**TASK TO COMPLETE**:
Copy only the lines from the one containing "Solution News (95, 219)" through the final line of the records below, exactly as written, with no pictures.

Collected data entries
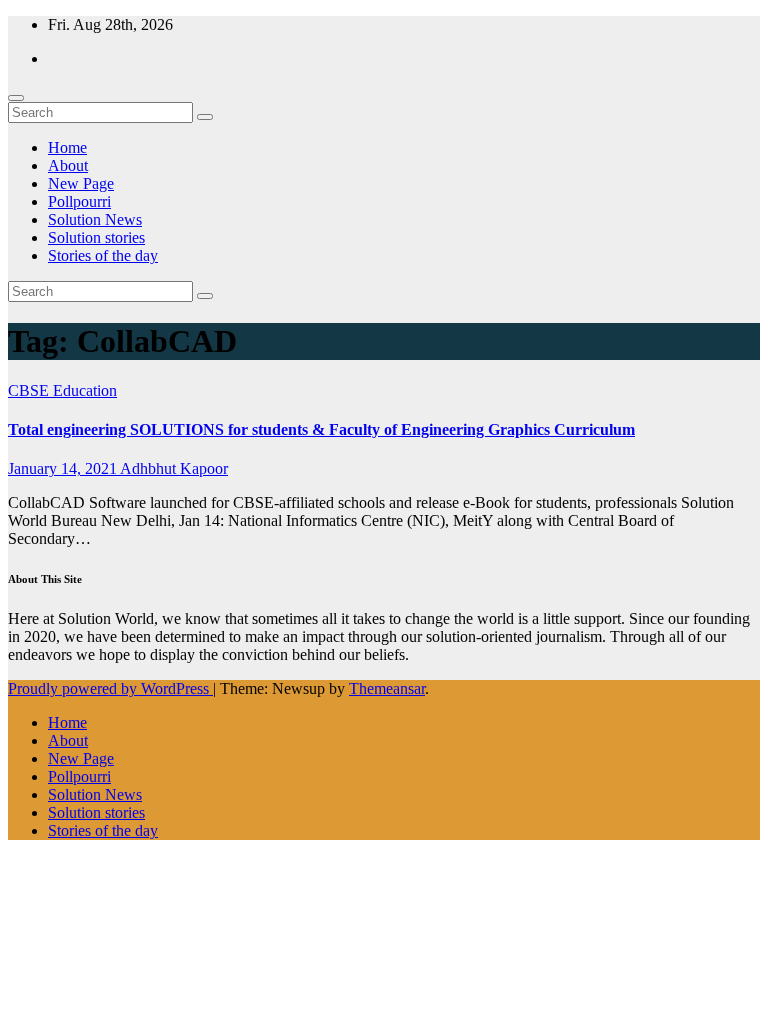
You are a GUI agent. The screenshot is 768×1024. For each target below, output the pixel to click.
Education (85, 390)
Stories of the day (103, 255)
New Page (81, 183)
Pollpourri (79, 201)
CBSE (30, 390)
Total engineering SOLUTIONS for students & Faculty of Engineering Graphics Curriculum (321, 429)
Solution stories (96, 237)
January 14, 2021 (64, 468)
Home (67, 147)
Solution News (95, 219)
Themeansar (387, 688)
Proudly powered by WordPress (110, 688)
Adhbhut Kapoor (174, 468)
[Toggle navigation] (16, 98)
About (68, 165)
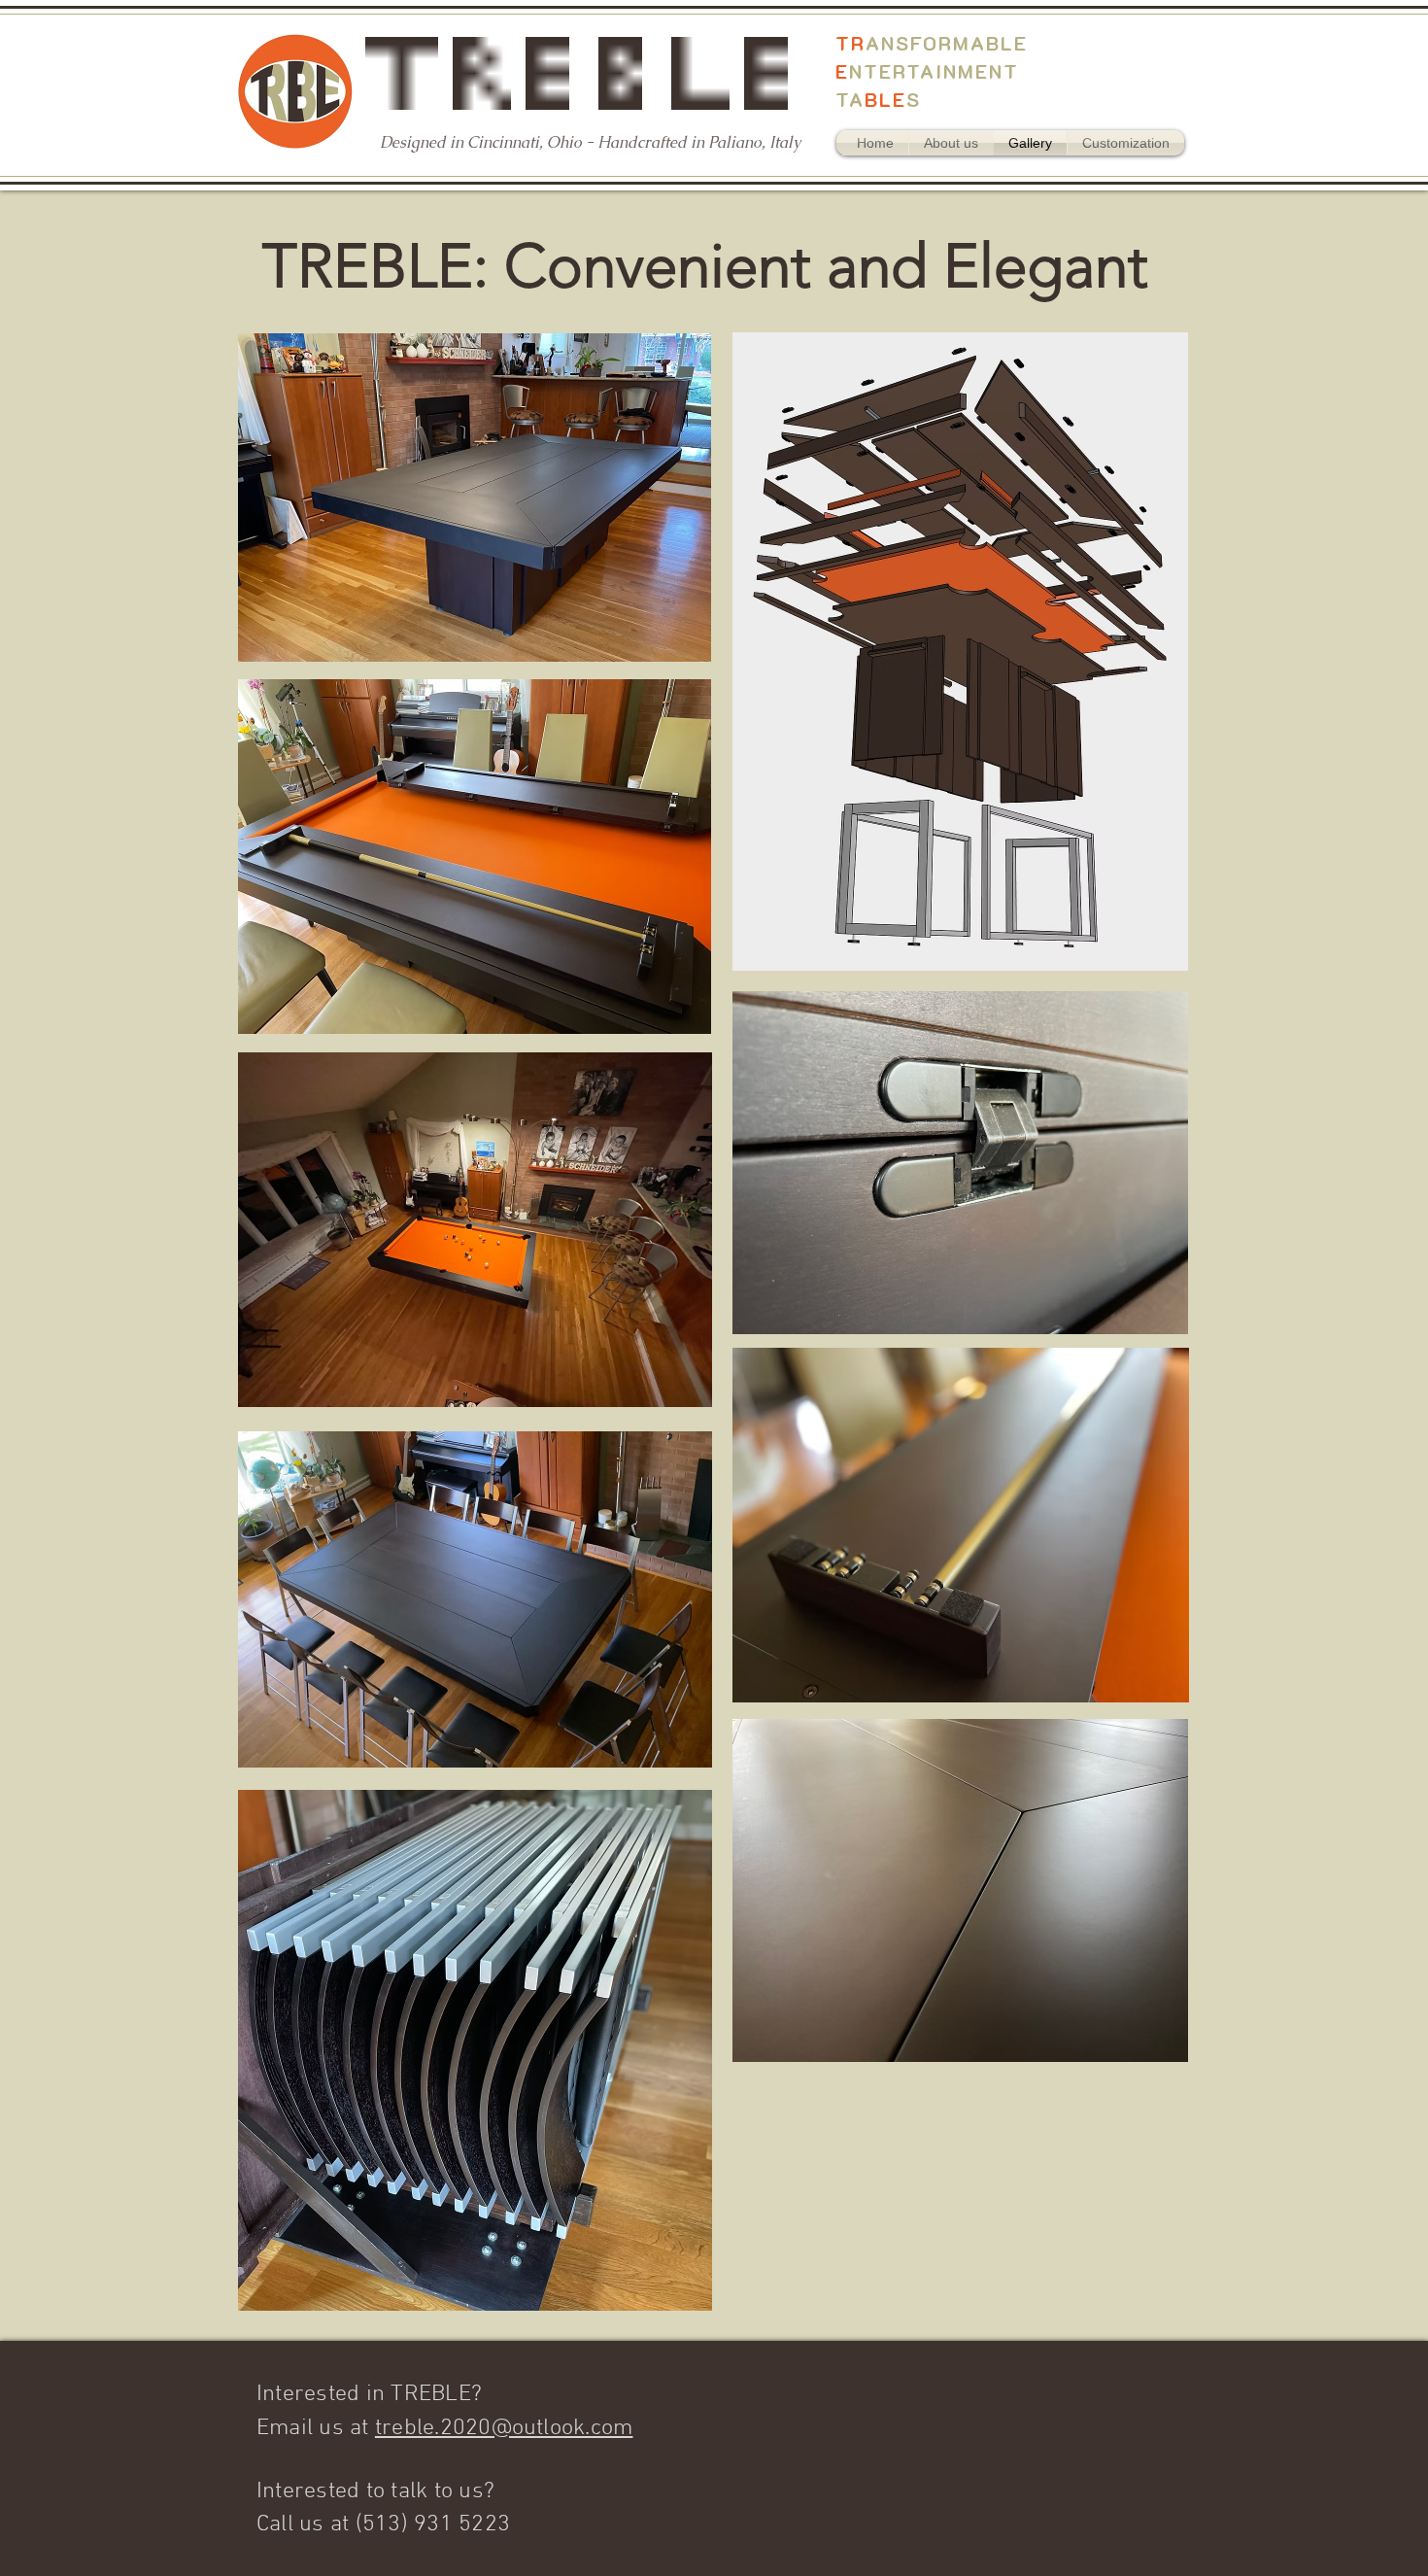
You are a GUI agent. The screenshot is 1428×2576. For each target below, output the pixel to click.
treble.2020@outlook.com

**FINISHED TASK**:
Solution News (95, 219)
Themeansar (387, 688)
Proudly powered by WordPress (110, 688)
Adhbhut Kapoor (174, 468)
[Toggle navigation] (16, 98)
About (68, 165)
You are a GUI agent. The screenshot is 1428×2576. For each target below, output the pixel to click.
treble.2020@outlook.com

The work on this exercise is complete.